Extracted data:
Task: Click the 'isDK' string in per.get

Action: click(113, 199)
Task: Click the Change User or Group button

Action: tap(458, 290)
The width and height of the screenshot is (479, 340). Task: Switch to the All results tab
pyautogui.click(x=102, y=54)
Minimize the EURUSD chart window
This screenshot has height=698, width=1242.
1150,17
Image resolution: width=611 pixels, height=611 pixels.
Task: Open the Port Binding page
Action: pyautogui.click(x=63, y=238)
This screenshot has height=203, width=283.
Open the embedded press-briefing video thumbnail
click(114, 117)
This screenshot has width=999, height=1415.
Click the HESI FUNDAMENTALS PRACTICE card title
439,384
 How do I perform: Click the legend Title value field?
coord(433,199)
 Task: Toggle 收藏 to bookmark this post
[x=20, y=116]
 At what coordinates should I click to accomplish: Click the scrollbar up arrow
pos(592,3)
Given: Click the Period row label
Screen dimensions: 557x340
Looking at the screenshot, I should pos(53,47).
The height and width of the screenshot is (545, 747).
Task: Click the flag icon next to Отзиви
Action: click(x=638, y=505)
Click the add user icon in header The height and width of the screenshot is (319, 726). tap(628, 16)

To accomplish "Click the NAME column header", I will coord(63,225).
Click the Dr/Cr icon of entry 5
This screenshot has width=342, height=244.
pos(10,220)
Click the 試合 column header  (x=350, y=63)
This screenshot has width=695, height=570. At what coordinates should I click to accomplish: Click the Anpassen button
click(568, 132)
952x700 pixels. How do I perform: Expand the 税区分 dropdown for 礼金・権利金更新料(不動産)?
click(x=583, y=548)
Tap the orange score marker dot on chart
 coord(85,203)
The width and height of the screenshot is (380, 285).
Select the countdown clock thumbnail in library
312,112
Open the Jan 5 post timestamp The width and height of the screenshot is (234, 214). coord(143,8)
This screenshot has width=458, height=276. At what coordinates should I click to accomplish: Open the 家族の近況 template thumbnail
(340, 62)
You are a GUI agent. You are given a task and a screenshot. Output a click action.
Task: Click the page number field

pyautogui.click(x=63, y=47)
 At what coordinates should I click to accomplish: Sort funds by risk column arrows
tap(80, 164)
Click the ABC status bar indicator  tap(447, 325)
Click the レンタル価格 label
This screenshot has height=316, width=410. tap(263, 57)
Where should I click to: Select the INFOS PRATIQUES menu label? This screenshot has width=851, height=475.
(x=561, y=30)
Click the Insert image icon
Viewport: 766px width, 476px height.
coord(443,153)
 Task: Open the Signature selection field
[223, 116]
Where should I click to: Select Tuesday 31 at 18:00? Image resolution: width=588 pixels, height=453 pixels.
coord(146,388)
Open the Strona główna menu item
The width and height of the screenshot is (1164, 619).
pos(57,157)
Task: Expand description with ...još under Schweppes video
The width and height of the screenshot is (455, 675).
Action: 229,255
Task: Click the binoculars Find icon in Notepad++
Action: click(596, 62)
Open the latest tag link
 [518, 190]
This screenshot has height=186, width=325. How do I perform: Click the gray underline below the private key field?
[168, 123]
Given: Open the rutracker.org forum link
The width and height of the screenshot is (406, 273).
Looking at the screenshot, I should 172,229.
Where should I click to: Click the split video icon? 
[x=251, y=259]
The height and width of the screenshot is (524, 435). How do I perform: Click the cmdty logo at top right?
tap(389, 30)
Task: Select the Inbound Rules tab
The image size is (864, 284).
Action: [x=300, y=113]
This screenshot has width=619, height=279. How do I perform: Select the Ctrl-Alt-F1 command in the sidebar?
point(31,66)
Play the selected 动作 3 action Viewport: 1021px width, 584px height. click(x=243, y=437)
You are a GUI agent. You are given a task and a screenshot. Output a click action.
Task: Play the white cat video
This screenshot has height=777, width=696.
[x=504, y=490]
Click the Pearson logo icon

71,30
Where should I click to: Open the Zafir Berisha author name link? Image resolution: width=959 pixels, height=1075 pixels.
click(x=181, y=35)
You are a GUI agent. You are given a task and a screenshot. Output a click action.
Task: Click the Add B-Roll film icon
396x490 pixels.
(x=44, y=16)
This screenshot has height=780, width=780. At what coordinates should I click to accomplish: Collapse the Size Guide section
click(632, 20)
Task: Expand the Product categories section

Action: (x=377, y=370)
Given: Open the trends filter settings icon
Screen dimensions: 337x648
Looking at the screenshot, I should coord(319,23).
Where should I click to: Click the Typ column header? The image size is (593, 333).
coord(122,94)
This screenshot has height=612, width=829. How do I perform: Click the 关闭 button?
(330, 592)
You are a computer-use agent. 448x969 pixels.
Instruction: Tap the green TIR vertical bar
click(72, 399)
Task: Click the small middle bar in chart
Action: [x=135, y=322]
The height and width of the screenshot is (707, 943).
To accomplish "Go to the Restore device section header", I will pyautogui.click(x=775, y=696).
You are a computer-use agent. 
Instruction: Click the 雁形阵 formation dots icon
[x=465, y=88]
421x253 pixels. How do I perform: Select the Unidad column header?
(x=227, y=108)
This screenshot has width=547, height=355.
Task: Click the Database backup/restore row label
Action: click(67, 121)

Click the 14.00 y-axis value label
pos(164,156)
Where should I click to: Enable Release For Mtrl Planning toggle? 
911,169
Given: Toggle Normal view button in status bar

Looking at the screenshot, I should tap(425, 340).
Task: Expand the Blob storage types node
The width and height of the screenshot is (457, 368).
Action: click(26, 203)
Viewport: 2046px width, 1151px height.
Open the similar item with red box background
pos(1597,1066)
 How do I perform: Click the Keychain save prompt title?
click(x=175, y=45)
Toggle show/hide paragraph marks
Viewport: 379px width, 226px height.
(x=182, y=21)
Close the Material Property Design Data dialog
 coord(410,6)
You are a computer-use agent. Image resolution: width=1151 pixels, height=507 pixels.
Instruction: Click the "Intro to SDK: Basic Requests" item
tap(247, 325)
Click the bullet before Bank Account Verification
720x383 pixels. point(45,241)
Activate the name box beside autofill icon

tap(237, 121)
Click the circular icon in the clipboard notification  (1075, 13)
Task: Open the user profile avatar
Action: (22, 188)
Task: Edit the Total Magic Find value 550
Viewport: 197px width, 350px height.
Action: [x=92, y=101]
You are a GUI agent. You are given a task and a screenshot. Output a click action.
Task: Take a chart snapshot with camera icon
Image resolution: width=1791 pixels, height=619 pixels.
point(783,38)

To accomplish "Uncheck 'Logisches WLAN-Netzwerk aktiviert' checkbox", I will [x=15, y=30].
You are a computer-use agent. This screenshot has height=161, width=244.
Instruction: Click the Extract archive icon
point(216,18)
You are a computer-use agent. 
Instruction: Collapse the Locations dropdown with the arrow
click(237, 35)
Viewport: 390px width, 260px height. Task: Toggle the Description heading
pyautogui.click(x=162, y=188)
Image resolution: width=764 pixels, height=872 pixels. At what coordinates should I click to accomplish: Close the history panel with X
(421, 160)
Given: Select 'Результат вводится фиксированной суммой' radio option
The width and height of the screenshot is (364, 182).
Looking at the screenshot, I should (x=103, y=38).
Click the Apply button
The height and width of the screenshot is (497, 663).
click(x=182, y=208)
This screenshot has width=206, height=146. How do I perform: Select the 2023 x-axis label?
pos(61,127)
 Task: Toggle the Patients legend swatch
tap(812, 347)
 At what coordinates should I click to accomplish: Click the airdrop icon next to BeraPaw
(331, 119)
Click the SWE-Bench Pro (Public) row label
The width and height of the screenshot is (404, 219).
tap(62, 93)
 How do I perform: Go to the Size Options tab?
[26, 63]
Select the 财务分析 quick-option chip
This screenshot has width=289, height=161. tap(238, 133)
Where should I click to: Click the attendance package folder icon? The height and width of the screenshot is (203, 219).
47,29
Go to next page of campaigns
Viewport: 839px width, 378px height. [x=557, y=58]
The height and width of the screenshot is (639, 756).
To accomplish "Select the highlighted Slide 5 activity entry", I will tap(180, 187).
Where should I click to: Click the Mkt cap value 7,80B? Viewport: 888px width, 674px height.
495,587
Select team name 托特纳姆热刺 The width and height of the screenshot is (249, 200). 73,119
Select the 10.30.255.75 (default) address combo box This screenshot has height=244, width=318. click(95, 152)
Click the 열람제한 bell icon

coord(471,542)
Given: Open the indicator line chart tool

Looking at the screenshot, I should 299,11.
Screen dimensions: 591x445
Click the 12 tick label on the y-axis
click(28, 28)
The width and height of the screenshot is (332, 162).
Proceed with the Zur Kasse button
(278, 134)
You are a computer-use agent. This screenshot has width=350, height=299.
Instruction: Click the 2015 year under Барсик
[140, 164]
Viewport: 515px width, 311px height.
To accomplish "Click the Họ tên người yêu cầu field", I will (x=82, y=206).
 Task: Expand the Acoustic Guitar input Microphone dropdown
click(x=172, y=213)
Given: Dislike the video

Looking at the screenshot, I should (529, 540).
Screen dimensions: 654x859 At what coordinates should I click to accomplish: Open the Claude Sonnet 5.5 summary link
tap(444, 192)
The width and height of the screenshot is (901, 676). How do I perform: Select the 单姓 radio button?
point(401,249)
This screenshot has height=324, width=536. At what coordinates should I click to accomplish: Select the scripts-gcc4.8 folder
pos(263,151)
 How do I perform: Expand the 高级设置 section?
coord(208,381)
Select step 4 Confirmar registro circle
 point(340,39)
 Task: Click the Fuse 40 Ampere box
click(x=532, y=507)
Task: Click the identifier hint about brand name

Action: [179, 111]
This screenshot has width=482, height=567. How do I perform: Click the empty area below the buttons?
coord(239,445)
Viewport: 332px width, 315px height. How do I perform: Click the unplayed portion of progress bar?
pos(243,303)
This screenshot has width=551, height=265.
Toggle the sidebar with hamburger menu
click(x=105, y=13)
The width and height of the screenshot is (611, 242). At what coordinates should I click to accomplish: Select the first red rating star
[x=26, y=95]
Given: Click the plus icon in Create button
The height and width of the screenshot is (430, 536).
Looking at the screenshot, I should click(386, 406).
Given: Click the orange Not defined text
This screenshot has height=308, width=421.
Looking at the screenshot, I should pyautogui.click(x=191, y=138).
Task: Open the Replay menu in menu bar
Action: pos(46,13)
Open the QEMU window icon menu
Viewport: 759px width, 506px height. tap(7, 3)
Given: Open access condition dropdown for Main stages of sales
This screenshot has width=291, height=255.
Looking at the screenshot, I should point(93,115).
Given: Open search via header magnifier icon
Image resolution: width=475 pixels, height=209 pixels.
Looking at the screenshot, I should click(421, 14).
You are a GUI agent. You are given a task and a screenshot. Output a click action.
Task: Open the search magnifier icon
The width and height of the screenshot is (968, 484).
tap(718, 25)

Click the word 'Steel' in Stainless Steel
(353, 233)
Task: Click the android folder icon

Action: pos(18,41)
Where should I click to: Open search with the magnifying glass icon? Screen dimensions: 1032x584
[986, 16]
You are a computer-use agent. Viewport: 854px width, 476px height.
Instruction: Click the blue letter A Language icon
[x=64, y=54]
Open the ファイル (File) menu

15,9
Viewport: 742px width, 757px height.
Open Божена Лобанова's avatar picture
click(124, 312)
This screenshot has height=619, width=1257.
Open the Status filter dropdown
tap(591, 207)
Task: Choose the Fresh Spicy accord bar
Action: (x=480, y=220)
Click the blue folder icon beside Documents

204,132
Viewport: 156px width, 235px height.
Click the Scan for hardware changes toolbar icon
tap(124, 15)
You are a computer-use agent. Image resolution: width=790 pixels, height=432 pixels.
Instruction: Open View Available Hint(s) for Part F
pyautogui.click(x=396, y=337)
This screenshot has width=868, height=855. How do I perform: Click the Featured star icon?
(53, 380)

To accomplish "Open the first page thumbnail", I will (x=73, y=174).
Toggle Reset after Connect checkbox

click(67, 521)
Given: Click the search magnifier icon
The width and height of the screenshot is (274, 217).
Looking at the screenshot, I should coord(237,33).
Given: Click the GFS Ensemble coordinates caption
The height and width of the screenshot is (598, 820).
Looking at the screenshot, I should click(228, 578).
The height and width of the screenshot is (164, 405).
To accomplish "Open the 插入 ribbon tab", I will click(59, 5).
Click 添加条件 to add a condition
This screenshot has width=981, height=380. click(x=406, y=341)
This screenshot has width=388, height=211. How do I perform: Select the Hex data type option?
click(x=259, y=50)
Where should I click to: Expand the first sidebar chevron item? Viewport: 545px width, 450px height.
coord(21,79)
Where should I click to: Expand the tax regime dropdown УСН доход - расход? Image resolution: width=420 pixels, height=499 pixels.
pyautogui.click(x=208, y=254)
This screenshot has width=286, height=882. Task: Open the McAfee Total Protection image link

Work instructions:
Select all lines in the listing that include the word "magnifier".

Output for this exercise:
Given: Open search via header magnifier icon
Task: Open the search magnifier icon
Given: Click the search magnifier icon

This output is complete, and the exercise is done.